The U.S. and Iraqi "Declaration of Principles" is a shared statement of intent that establishes common principles to frame our future relationship. This moves us closer to normalized, bilateral relations between our two countries. With this declaration, leaders of Iraq and the United States commit to begin negotiating the formal arrangements that will govern such a relationship.
Iraq's leaders have asked for an enduring relationship with America, and we seek an enduring relationship with a democratic Iraq. We are ready to build that relationship in a sustainable way that protects our mutual interests, promotes regional stability, and requires fewer Coalition forces.
In response, this Declaration is the first step in a three-step process that will normalize U.S.-Iraqi relations in a way which is consistent with Iraq's sovereignty and will help Iraq regain its rightful status in the international community something both we and the Iraqis seek. The second step is the renewal of the Multinational Force-Iraq's Chapter VII United Nations mandate for a final year, followed by the third step, the negotiation of the detailed arrangements that will codify our bilateral relationship after the Chapter VII mandate expires.

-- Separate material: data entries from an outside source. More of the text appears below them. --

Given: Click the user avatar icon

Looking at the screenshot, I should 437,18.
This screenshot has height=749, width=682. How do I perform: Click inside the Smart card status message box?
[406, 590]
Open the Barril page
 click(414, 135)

The UN Chapter VII resolution that is binding under international law gives the MNFI legal authorization to take all necessary measures to preserve peace and security. Both the U.S. and Iraq are committed to Iraq moving beyond an international presence based on a UN Security Council Chapter VII mandate.
Iraqis have expressed a desire to move past a Chapter VII MNFI mandate and we are committed to helping them achieve this objective.

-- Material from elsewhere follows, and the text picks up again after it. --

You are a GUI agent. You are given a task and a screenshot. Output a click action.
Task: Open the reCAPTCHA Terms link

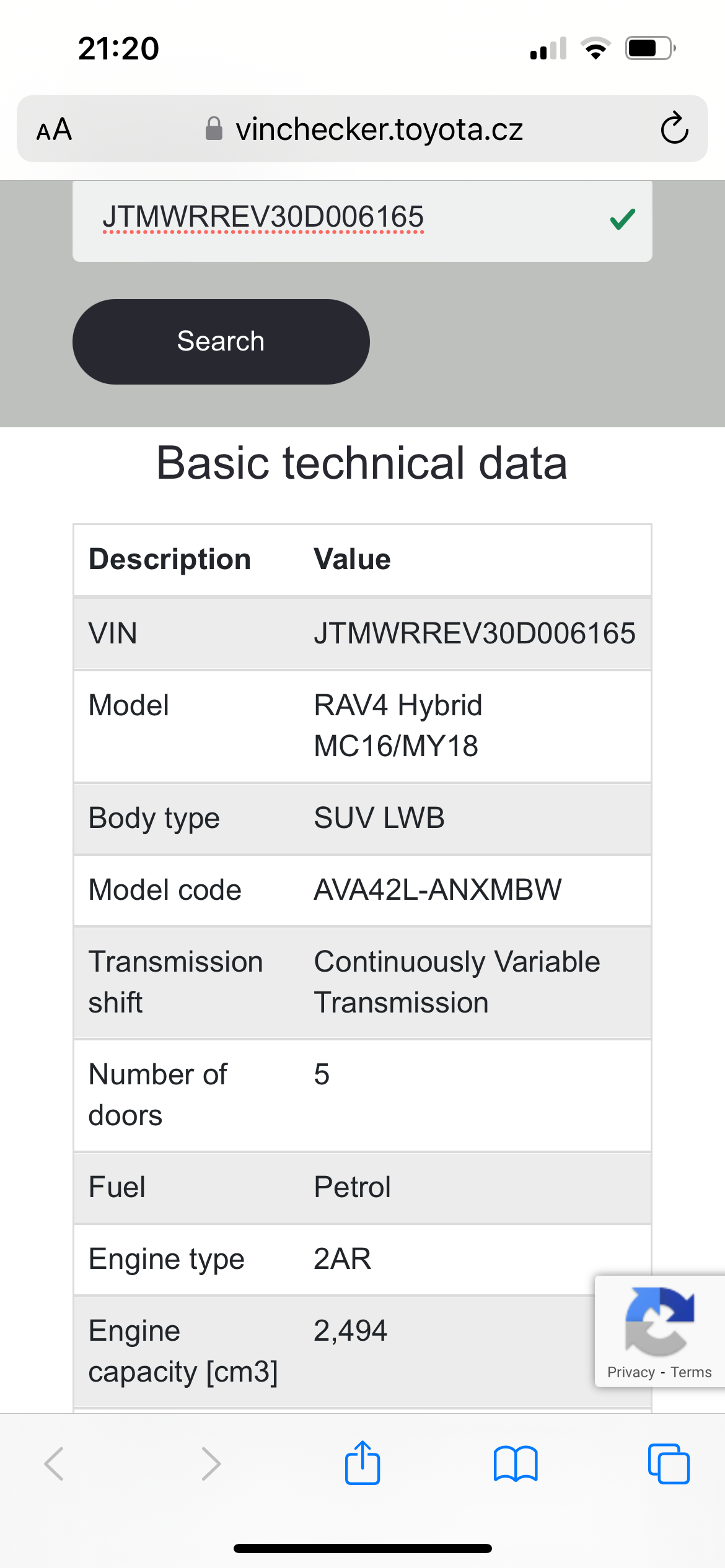point(691,1372)
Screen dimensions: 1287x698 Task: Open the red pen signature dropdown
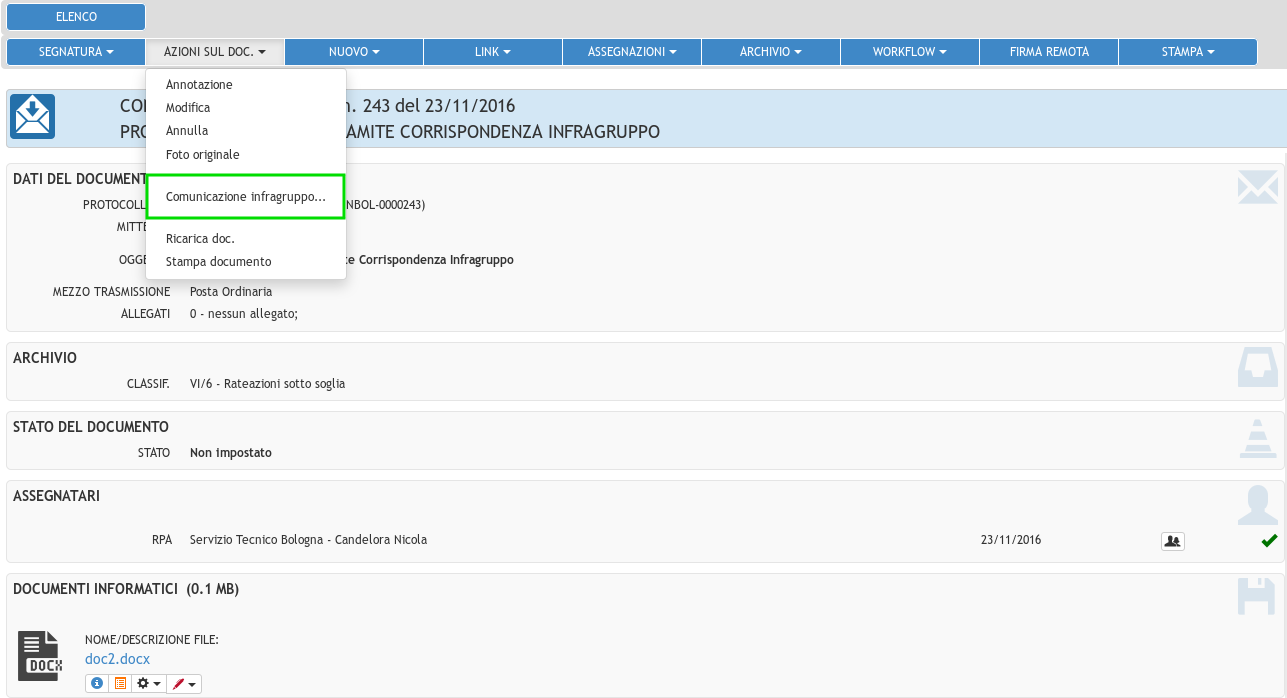[x=185, y=683]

After the Chapter VII mandate is renewed for one year, we will begin negotiation of a framework that will govern the future of our bilateral relationship.
The Declaration Is A Continuation Of A Commitment That Began This August
The governments of Iraq and the United States are committed to developing a long-term relationship as two fully sovereign and independent states with common interests.
The August 26 Communiqué signed by the five political leaders Prime Minister Nouri al Maliki, the three members of the Presidency Council, and Kurdish leader Ma'sud Barzani on August 26, 2007, and endorsed by President Bush states: "The leaders considered it important to link the renewal of UN Resolution 1723 for another year with a reference to the ending of Iraq's Chapter VII status under the UN Charter and the concomitant resumption of Iraq's normal status as a state with full sovereignty and authorities and the restoration of Iraq's legal international status, namely the status that it had before UN Resolution 661 of 1990. In this context, the leaders affirmed the necessity of reaching a long term relationship with the American side that is built on common interests and covers the various areas between the Republic of Iraq and the United States of America. This goal should be realized in the near future."
President Bush endorsed the August 26th communiqué:
President Bush: "I welcome and accept the expressed desire of the Iraqi leadership to develop a long-term relationship with the United States based on common interests. The United States is committed to developing this relationship and to strengthening diplomatic, economic, and security ties with the Iraqi government and its people." (President George W. Bush, Remarks, Kirtland AFB, NM, 8/27/07)
President Bush: Iraq's leaders "understand that their success will require U.S. political, economic, and security engagement that extends beyond my presidency. These Iraqi leaders have asked for an enduring relationship with America. And we are ready to begin building that relationship in a way that protects our interests in the region and requires many fewer American troops." (President George W. Bush, Address to the Nation, The White House, 9/13/07)
The Declaration Sets The U.S. And Iraq On A Path Toward Negotiating Agreements That Are Common Throughout The World
The U.S. has security relationships with over 100 countries around the world, including recent agreements with nations such as Afghanistan and former Soviet bloc countries.
The relationship envisioned will include U.S.-Iraqi cooperation in the political, diplomatic, economic and security arenas. The United States and Iraq intend to negotiate arrangements based upon a range of principles:
Political and Diplomatic: The U.S. and Iraq have committed to strengthening Iraq's democratic institutions, upholding the Iraqi Constitution, supporting Iraqi national reconciliation, and enhancing Iraq's position in regional and international organizations, so that it may play a constructive role in the region.
Economic: Both countries have agreed to support the development of Iraqi economic institutions and further integration into international financial institutions, to encourage all parties to abide by their commitments made in the International Compact with Iraq, to assist Iraq in its efforts to recover illegally exported funds and properties and to secure debt relief, and to encourage the flow of foreign investments to Iraq.
Security: To support the Iraqi government in training, equipping, and arming the Iraqi Security Forces so they can provide security and stability to all Iraqis; support the Iraqi government in contributing to the international fight against terrorism by confronting terrorists such as Al-Qaeda, its affiliates, other terrorist groups, as well as all other outlaw groups, such as criminal remnants of the former regime; and to provide security assurances to the Iraqi Government to deter any external aggression and to ensure the integrity of Iraq's territory.